HPK Kiekkonaiset () or HPK Naiset are an ice hockey team in the Naisten Liiga (NSML), the premier women's ice hockey league in Finland. They play in Hämeenlinna, a city in the Finnish south-central province of Kanta-Häme, at the  (HML hh; ), a secondary ice rink at Ritari-areena. HPK were the first team to be awarded the Aurora Borealis Cup as the winners of the Finnish Championship in 2011 and also won bronze in the 2011–12 IIHF European Women's Champions Cup.

They are the representative women's ice hockey team of the multi-sport club Hämeenlinnan Pallokerho (HPK), however, the team is directly owned by HPK Liiga Oy, the ownership organization of the Liiga team HPK. HPK Kiekkonaiset are one of two Naisten Liiga teams owned directly by a men's league team.

History 
A women's ice hockey team has competed under the parent club HPK since at least 1999. From 1999 to 2008, HPK Kiekkonaiset competed in the Naisten I-divisioona (renamed Naisten Mestis in 2013). In 2001, the team qualified to contend for promotion to the Naisten SM-sarja (renamed Naisten Liiga in 2017) in the league's  (qualification series) but they lost eleven of fourteen qualification games and remained in the I-divisoona. The opportunity for promotion through the  returned in the 2007–08 season and, this time, with a roster that included Meeri Räisänen, Essi Salminen, Hanne Sikiö, and Eveliina Similä, HPK achieved promotion to the Naisten SM-sarja.

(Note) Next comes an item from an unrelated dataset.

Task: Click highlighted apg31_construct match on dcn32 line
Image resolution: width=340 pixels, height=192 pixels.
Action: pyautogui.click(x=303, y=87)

HPK debuted in the Naisten SM-sarja at the opening of the 2008–09 season, strengthened by the addition of a number of experienced players, notably Petra Herzigová, Katja Riipi, Nora Tallus, and Vilma Vaattovaara. The team won the bronze medal match against Oulun Kärpät with a game winning goal from Riipi.

HPK was the first team to be awarded the Aurora Borealis Cup the Naisten SM-sarja Champions in 2011. 

As the 2011 Finnish Champions, the team was automatically granted placement in the second round, Group E of the following season's IIHF European Women's Champions Cup (EWCC). The Group E round-robin was contested in Hämeenlinna during 2 to 4 December 2011 and HPK bested ESC Planegg, Aisulu Almaty, and the EHV Sabres to sweep the series and earn a berth in the tournament finals. Venla Hovi and Riikka Noronen led all Group E skaters in scoring, with 9 points and 7 points in four games, respectively. The EWCC Finals were also hosted in Hämeenlinna and were played during 24 to 26 February 2012 at Metritiski Areena. HPK won their first match, beating ESC Planegg with a score of 3–2, but they were unable to overcome the scoring power and excellent goaltending of their final two opponents, losing 2–6 to Tornado Moscow Region and 1–5 to the ZSC Lions Frauen. They were awarded European Women's Champions Cup bronze medals, becoming the third Finnish team to medal in the EWCC.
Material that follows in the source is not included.